A few interesting stats to throw your way (compiled from marketingcharts.com):
- Overall, women (56.2%) on Facebook in the US outnumber men in every age group. This number is up from 54.3% late last year.
- The percentage of younger generations downloading podcasts has nearly doubled since 2006.
- While men continue to watch video on mobile phones more than women, women continue to watch video on the internet and television more than men.
- More than half of US adults text, blog, or otherwise use social media
- The internet activities engaged in by the greatest number of adults are use of e-mail (74.2%), obtaining news (46%) and paying bills online (39.6%).
Nicholas Carr expressed his concern more eloquently in his article "Is Google Making Us Stupid?" in The Atlantic this past summer. He says,
Over the past few years I’ve had an uncomfortable sense that someone, or something, has been tinkering with my brain, remapping the neural circuitry, reprogramming the memory. My mind isn’t going—so far as I can tell—but it’s changing. I’m not thinking the way I used to think. I can feel it most strongly when I’m reading. Immersing myself in a book or a lengthy article used to be easy. My mind would get caught up in the narrative or the turns of the argument, and I’d spend hours strolling through long stretches of prose. That’s rarely the case anymore. Now my concentration often starts to drift after two or three pages. I get fidgety, lose the thread, begin looking for something else to do. I feel as if I’m always dragging my wayward brain back to the text. The deep reading that used to come naturally has become a struggle.

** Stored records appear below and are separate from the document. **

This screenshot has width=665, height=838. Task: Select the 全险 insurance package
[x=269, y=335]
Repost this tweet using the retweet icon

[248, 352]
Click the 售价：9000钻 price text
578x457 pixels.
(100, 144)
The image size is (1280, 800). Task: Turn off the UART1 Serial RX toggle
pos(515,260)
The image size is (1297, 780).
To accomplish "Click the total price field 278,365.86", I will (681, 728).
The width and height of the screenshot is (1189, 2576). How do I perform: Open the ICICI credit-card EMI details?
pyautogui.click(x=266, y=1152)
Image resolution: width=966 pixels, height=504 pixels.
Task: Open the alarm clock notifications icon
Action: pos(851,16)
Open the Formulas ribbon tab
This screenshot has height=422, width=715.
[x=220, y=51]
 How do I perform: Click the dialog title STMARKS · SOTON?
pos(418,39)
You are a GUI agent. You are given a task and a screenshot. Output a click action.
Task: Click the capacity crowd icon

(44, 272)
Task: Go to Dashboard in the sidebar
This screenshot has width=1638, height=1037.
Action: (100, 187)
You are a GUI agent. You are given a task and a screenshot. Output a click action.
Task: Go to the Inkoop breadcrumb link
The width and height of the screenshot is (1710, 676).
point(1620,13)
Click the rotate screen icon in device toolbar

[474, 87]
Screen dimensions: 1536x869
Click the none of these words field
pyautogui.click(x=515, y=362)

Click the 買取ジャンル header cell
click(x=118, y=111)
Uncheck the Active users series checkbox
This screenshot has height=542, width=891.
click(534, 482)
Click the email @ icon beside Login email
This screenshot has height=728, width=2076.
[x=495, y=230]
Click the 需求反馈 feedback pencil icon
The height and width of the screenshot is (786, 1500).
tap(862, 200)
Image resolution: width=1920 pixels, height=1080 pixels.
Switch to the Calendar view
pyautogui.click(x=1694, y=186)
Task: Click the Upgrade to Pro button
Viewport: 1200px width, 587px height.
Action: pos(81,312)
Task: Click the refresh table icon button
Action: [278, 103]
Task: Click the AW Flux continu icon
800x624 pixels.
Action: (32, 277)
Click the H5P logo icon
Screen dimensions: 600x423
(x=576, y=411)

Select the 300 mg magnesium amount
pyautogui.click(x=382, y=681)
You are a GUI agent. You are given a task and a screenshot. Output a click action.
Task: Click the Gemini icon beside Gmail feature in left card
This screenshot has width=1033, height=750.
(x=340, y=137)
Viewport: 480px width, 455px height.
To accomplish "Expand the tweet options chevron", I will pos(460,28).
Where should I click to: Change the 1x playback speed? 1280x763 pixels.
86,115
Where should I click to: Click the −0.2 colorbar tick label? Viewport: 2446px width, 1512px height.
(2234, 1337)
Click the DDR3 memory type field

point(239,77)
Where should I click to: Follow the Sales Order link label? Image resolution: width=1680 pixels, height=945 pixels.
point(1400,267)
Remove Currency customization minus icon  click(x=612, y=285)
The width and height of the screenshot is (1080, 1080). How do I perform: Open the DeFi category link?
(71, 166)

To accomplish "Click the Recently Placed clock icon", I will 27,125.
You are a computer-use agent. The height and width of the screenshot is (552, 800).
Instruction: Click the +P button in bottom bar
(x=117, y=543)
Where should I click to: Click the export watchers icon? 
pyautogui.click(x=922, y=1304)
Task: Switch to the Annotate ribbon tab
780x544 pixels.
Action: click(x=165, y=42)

That is precisely how I feel when I try to read books for school lately. Carr goes on to say that his exposure to the Internet and New Media are the cause of his disconnect, and that Google's desire to influence the way we consume so they can collect our data plays a big part in changing the way our brains function.
Since my laptop has done me the favor of melting down over the weekend, it will be easier for me to go home tonight and not jump right back online. I will fight the urge to turn on the TV, put my phone in its charger and sit on my couch taking in the eerie calm of the real world - that is, if I still can remember what that is.